Of course, it is practically impossible for all of these cameras to be monitored effectively. Unless you could somehow entice private citizens to assist in the process…
On October 4, Internet Eyes went live in the UK. The program’s participants—13,000 so far—are given access to CCTV feeds of retail outlets nationwide. Their mission is to spot shoplifters and antisocial behavior. A £1,000 prize is offered for the snoop with the most busts. If the program is successful, perhaps average citizens could be enlisted for other mass-surveillance projects. Of course, high-tech surveillance equipment has been marketed to the general public for years. Aside from office security cameras, popular Internet monitoring software—with clever names such as SpyAgent, SpecterPro, and IamBigBrother—enables any corporate manager to sift through his employees’ emails and Web searches.
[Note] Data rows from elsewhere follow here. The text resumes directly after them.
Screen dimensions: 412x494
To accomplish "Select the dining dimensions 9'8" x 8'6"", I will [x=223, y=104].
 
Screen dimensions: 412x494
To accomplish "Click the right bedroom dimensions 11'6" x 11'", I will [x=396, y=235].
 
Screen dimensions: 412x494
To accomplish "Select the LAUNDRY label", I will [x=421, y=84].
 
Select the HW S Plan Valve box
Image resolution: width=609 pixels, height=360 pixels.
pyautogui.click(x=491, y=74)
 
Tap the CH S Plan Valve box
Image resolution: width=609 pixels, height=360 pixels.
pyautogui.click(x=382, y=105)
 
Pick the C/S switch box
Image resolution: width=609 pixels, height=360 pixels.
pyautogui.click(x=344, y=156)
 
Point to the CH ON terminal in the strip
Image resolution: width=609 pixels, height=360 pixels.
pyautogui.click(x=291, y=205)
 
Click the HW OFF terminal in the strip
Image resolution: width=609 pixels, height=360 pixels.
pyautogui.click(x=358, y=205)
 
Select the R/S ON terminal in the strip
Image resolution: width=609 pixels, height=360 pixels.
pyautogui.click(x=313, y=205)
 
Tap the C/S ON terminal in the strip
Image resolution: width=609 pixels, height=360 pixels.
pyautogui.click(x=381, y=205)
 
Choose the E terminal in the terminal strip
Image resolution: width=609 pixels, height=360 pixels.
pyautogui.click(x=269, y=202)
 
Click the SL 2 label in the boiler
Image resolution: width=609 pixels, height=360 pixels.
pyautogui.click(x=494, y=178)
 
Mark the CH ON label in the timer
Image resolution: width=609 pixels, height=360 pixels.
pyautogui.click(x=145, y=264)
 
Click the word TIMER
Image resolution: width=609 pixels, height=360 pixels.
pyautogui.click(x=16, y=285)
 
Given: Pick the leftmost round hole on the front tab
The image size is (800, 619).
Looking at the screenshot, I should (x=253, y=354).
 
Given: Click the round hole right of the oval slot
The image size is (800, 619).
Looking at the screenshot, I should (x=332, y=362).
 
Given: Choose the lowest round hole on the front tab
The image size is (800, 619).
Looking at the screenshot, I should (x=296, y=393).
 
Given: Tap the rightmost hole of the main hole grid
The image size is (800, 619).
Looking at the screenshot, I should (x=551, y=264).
For the average Joe, companies such as BrickHouse Security offer a wide range of equipment for DIY spook operations. Anyone can order high-resolution cameras disguised as common electrical outlets, air filters, smoke detectors, or sunglasses—all for $200. You can watch your kids, your spouse, or the guy next door. Every week a new perv gets caught installing recording devices in a women’s bathroom. So what are the chances that some weirdo has filmed your bodily functions in action—picking your nose, having sex, or vigorously masturbating in a hotel room? Think of it this way: How many people have a burning curiosity and 200 bucks to blow?
Even if you don’t mind Big Brother watching you, the swarms of Little Brothers in His shadow ought to ring your alarm bells. Or maybe you don’t care. Maybe you’ve been told to smile for the camera since you were knee-high to a tripod. Group photos mean friendship, and sex tapes make you famous. Just as the religious man learns to accept the fact that God watches his every move, so may the child of technocracy consider the Electric Eye to be a normal aspect of modern life.
I would never be so paranoid as to insist that every watcher behind the camera is purely evil. To the extent that technology is neutral, a surveillance state’s rise is only as insidious as the uses to which it is put. After all, who would argue against identifying criminals, improving products, or securing personal property?
And yet, as I contemplate undesirable citizens’ fate during the 20th century’s herd-culling upheavals—Hitler’s Germany, Stalin’s Russia, Mao’s China, or Pol Pot’s Cambodia—the unprecedented ability to cultivate public opinion in real time, while tracking otherwise anonymous individuals, lifts my neck hairs. Big Brother is a silent observer in an era of tolerance and open discourse. But if the national mood is consumed by distrust and volatility, the All-Seeing Eye may burn right through you.